What the task asks. Wherever the word "computer" appears in a line of the data, that line should be copied.

Data for review.

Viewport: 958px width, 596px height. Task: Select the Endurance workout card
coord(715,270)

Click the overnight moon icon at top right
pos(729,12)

...

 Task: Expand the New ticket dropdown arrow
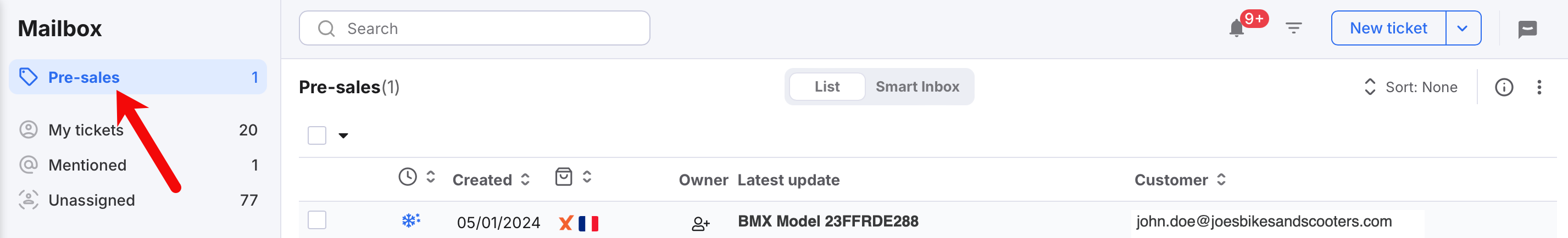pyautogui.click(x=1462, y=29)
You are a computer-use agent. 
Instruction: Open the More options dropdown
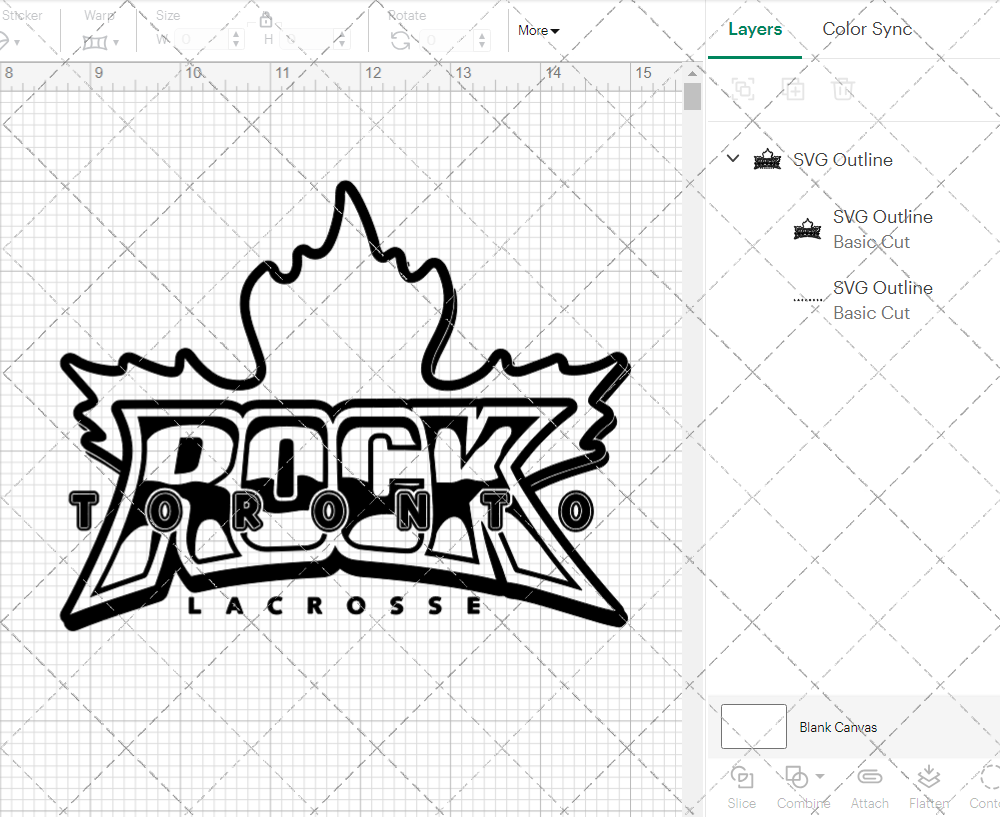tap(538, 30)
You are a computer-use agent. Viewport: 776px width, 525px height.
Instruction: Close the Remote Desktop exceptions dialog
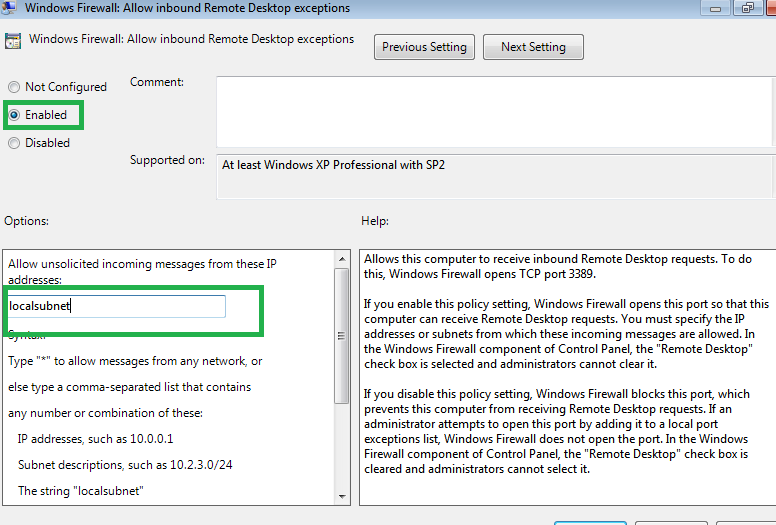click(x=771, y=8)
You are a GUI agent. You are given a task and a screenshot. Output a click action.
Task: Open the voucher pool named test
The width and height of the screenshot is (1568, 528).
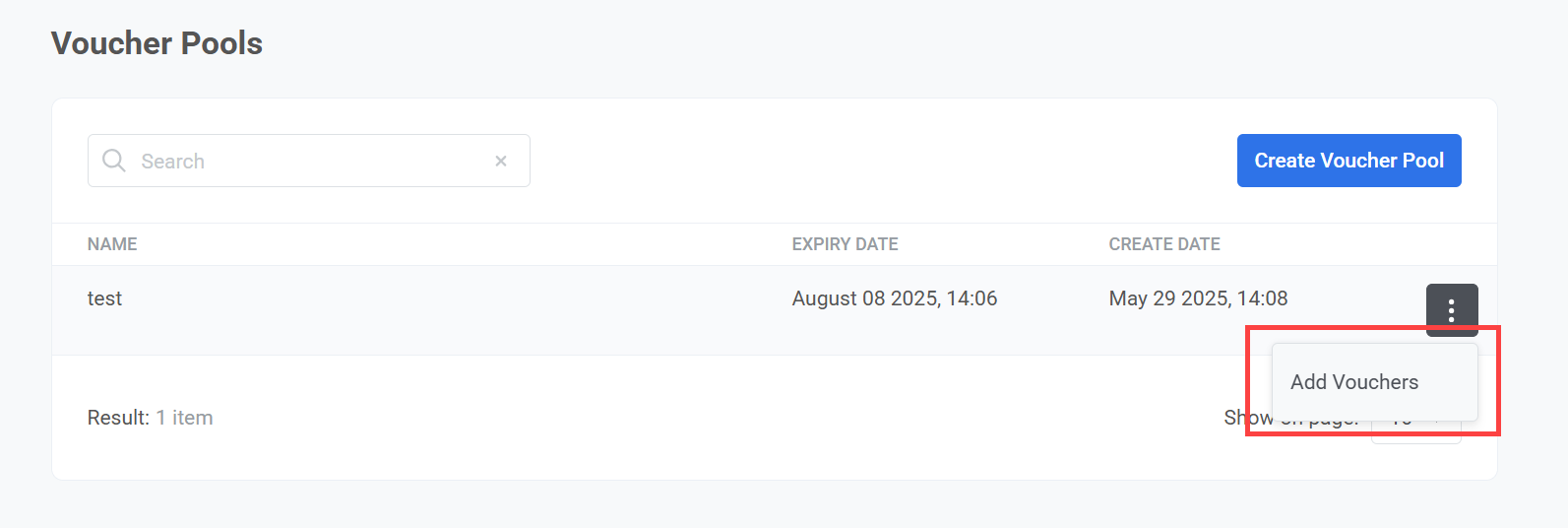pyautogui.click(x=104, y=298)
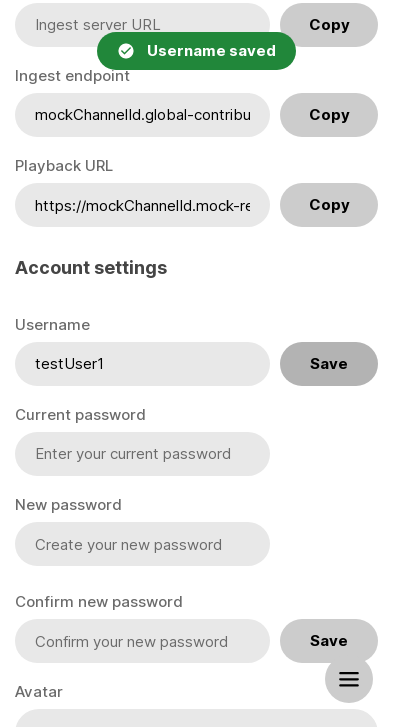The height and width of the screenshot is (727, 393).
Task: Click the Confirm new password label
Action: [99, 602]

Completed exercise.
You are a computer-use agent. 
You are a computer-use agent. Viewport: 776px width, 525px height.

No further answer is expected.